Larger Font   Reset Font Size   Smaller Font  

  Spies succeeded in reaching the island, and brought back the news that eight space fliers were in course of construction there.

  When the news was made public, the greatest excitement reigned. Men were loyal to the corporations with a real loyalty. Men loved Metals or Tranco with an affection as deep as that which their ancestors had had for England or America. Soldiers were willing to fight for their corporation not only for pay, but because they believed in it, loved it, because their homes and their lives depended upon its defense.

  My father was as patriotic as any man; at the first threat of war he hastened to volunteer to enter the forces of Metals Corporation, even though it meant indefinite postponement of his plans for emigration.
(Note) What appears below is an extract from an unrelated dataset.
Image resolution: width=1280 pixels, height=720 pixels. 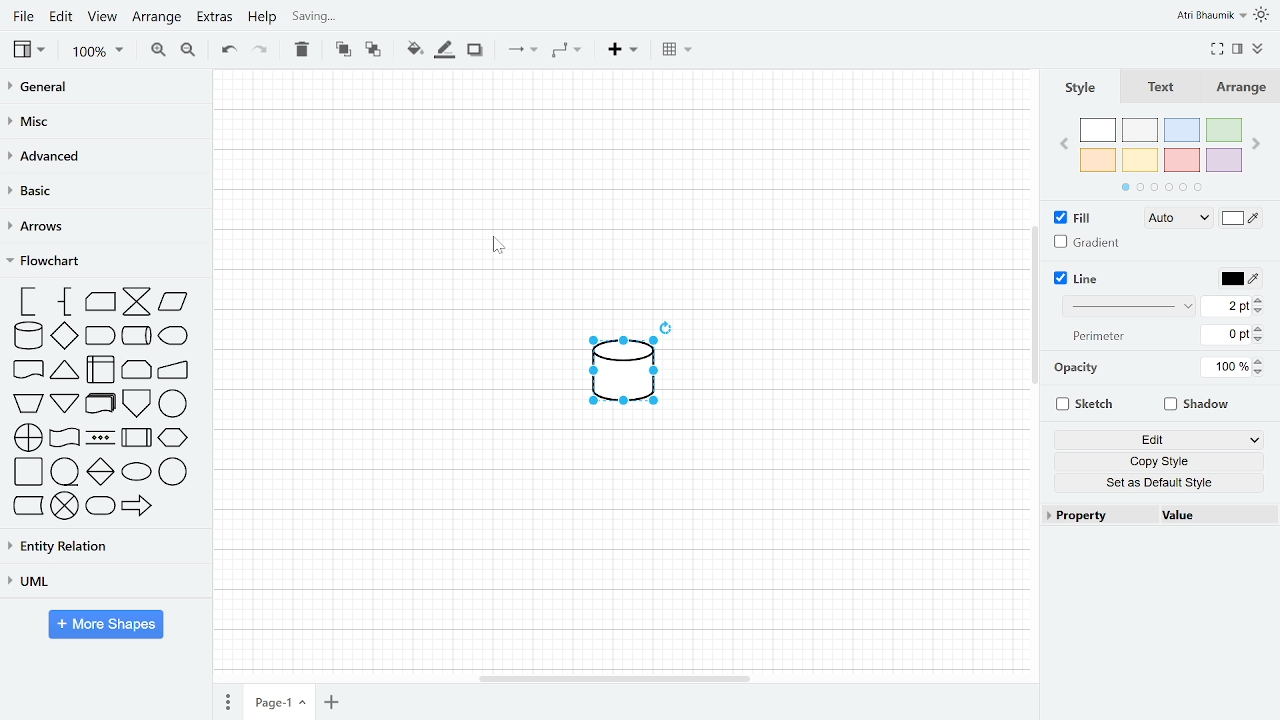 What do you see at coordinates (1086, 243) in the screenshot?
I see `Graident` at bounding box center [1086, 243].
  I remember very clearly the day when he came home, at an unusual hour in the afternoon, with tears in his eyes, to tell mother and Valence and me that he had entered the army, that he had to go away that night. For long hours we sat in our little drawing-room in the great hotel. Father held me in his lap. They talked of our plans, and how they had failed. Then father kissed us all and went away. I saw the hopefulness and forced cheer of the parting; the fear and the tragedy of it I did not understand until long after.
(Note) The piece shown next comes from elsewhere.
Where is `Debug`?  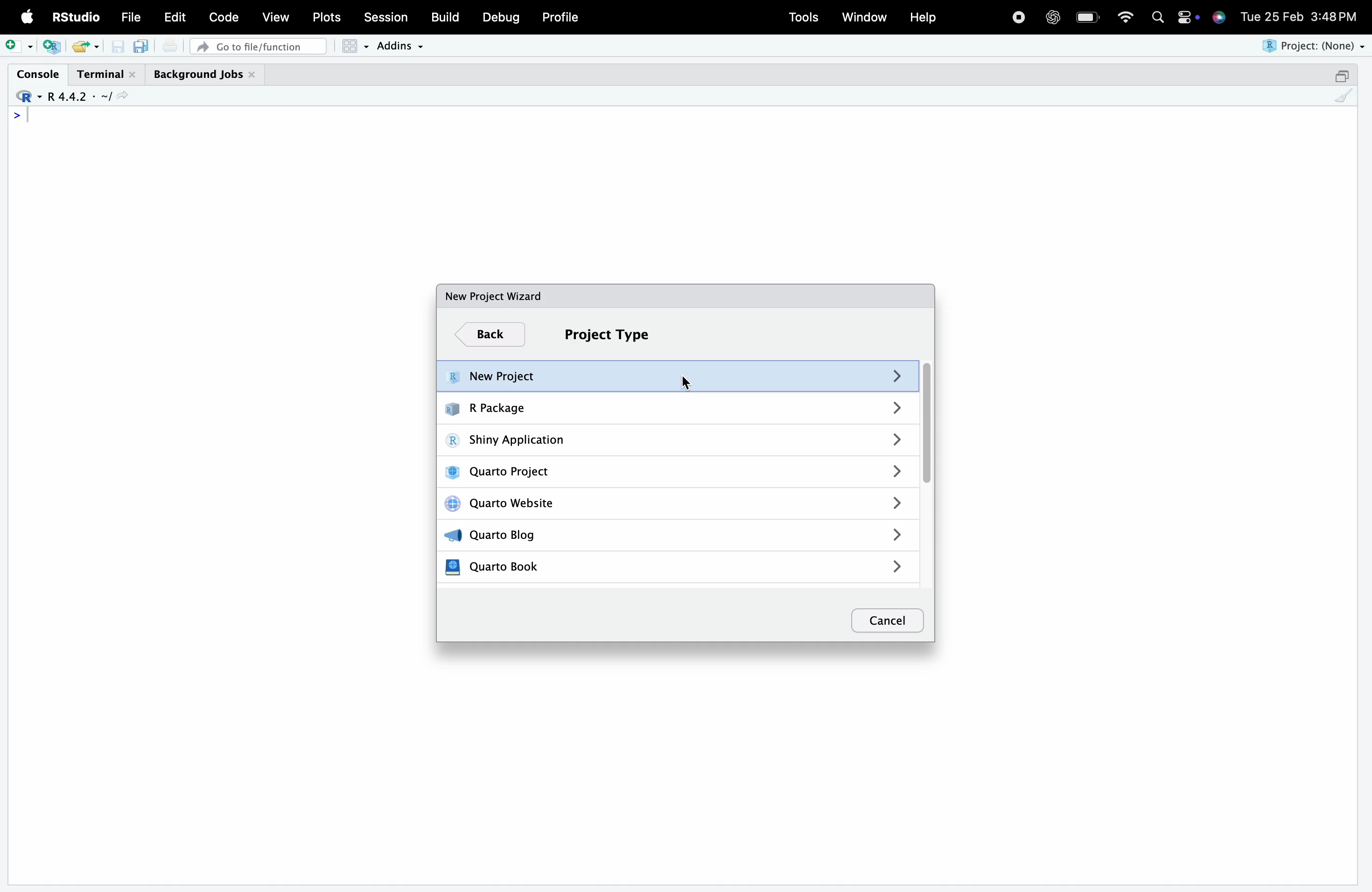
Debug is located at coordinates (502, 17).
  The next day the great city was oddly still, and a fleet of space ships floated like silver bubbles in the air above it. Those who had not been called to war gathered in little groups and talked, usually in tones unconsciously lowered, though sometimes there was shouting and hysterical laughter. Metals and Tranco were at each other’s throats, in a struggle that had flared up, almost overnight.
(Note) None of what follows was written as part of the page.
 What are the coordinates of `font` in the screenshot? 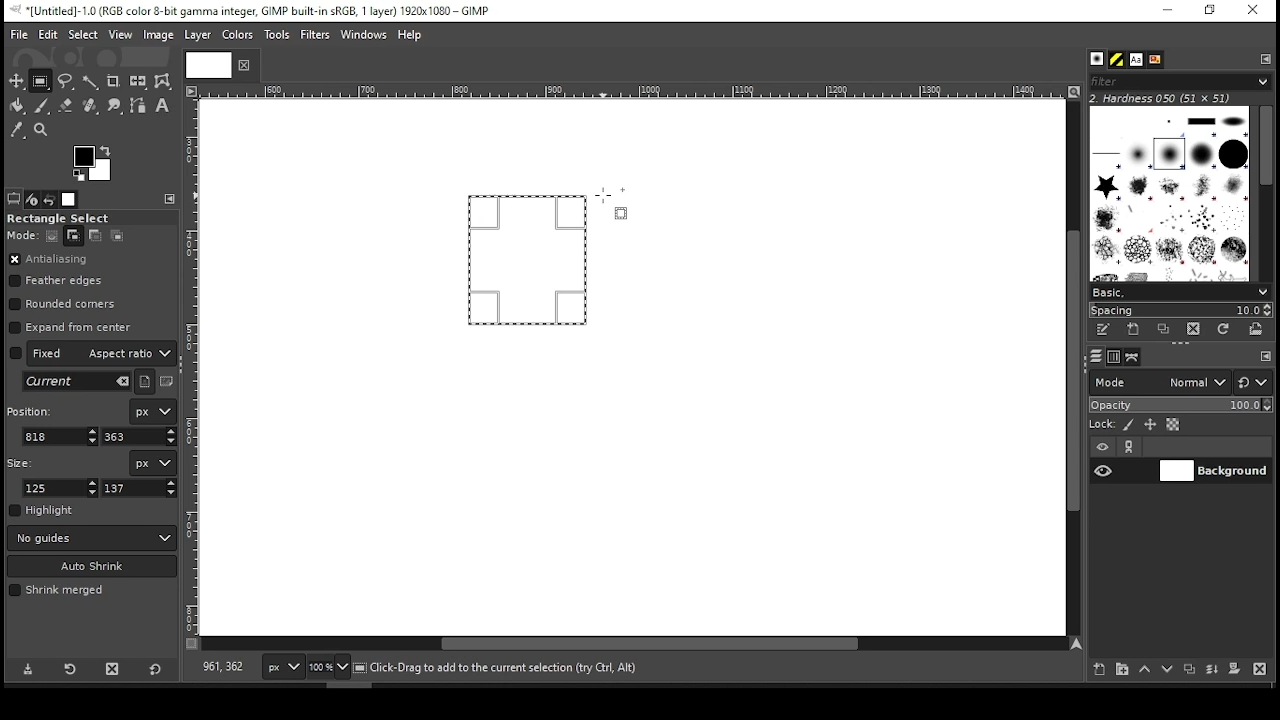 It's located at (1135, 60).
  WE saw none of the fighting in Pittsburgh. But there was much hand-to-hand conflict, with heavy loss of life, in localities where men of both corporations were living side by side. New York, Galveston, London, Tokio, and Perth—great seaports owned by Tranco—had been swept by “D-rays” from the space fliers of the Metals Corporation, and by way of retaliation, the air fleets of Tranco dealt considerable damage by dropping bombs on the territory of Metals that was not protected by fleets of space fliers.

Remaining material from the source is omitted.